In spite of the emphasis on the origin of each product, Elizabeth has chosen to arrange the merchandise not by country, but rather by aesthetics and color. Thus, a display table may have stoneware from Vietnam; ceramics from Turkey; mosaic glasses and stainless cutlery from India; teak napkin holders from Thailand; felted flowers from Nepal; and a flower vase made from recycled cotton wine bags which themselves were made from recycled tree-free fabric! The artisanal merchandise includes pillows, children’s clothing and toys, jewelry, greeting cards, women’s scarves, spices and jams, bicycle chain wine racks, wind chimes made from capiz shells or “jingle oysters” which grow on the sea floor in Java, wall decorations from Haiti made from recycled oil drums, a partially collapsed tequila bottle hand blown in Mexico - the way it probably would look anyway after two or three shots. The color, the quality, the quirkiness - everything captivates instantly.

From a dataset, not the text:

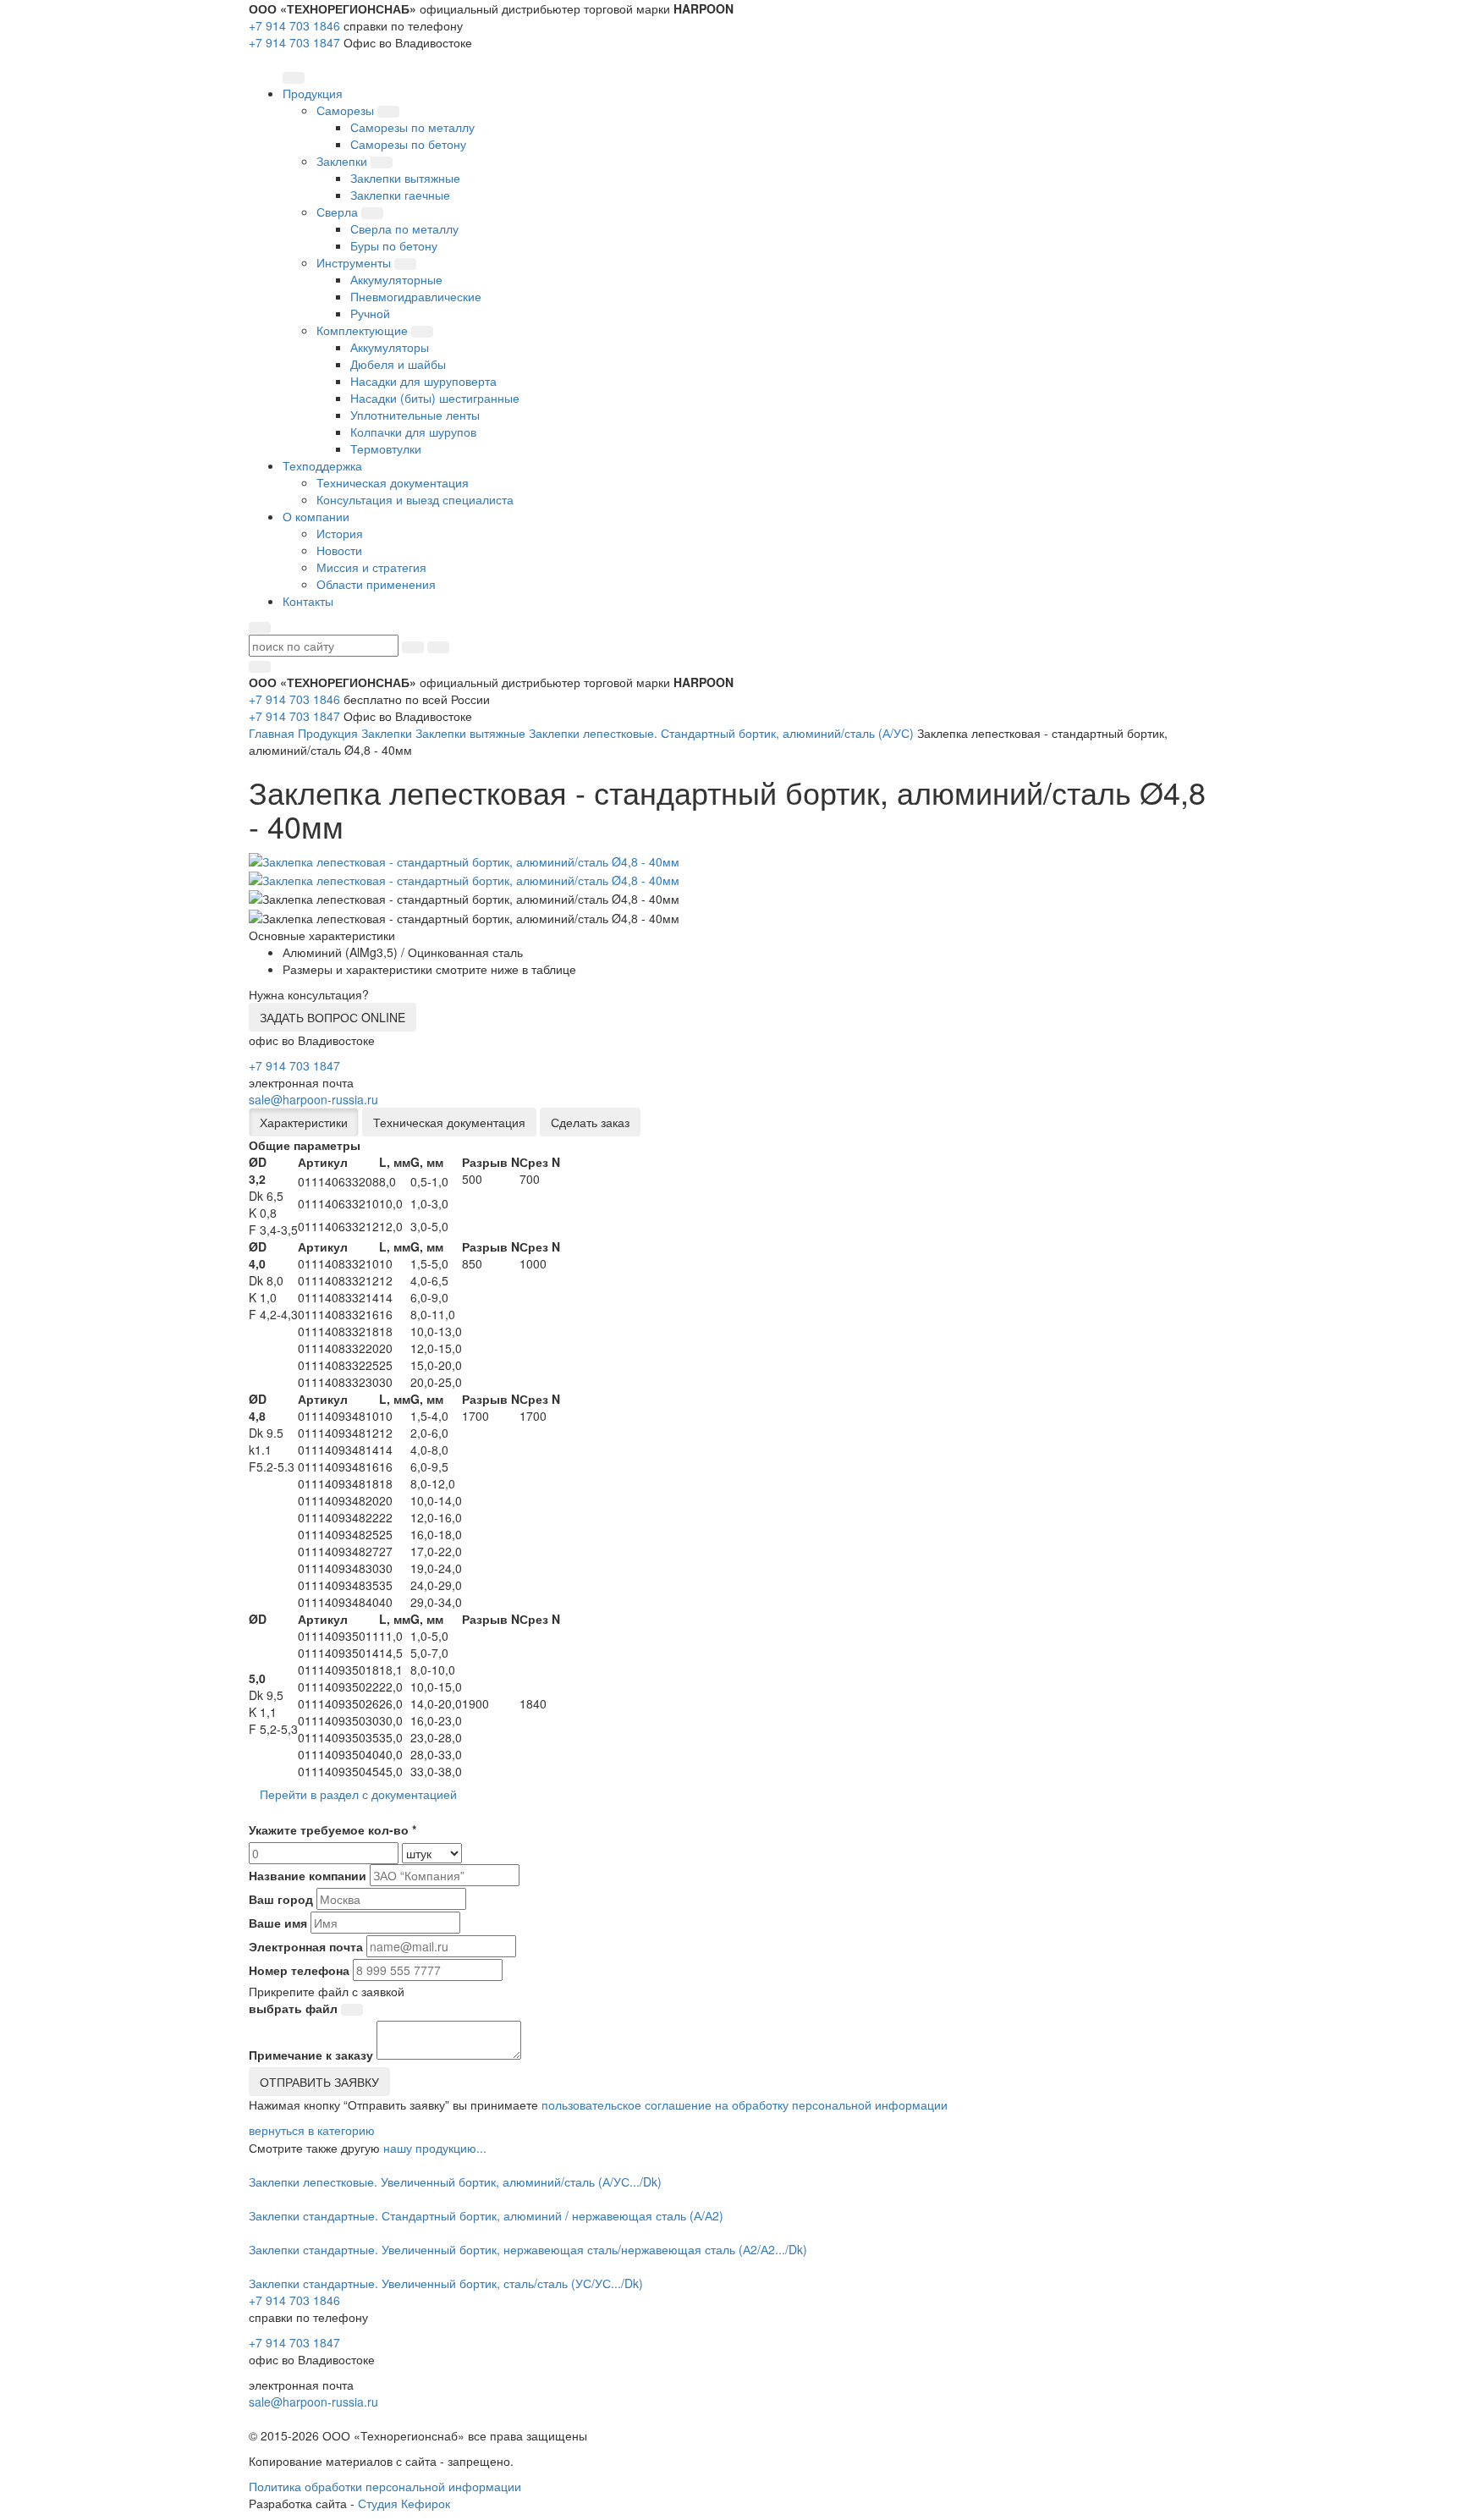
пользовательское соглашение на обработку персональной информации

Deanne Vay arranging Phoenician Glass from the West Bank.

In addition to its retail function, in order to “bring the San Diego community together,” Fair Trade Décor organizes free weekly events. Elizabeth hosts a book club for which anyone can sign up. Local bands play. Artisans demonstrate their crafts. One of their most popular events has been PechaKucha (chit-chat in Japanese) where participants gather to share their art and their passions. And don’t forget the bongo jams!

Fair Trade Décor is located on Camino Del Mar between 14th and 15th Streets (next to Bully’s). Opens at 10am daily. Closes at 6pm Sunday through Wednesday; closes at 9pm Thursday through Saturday.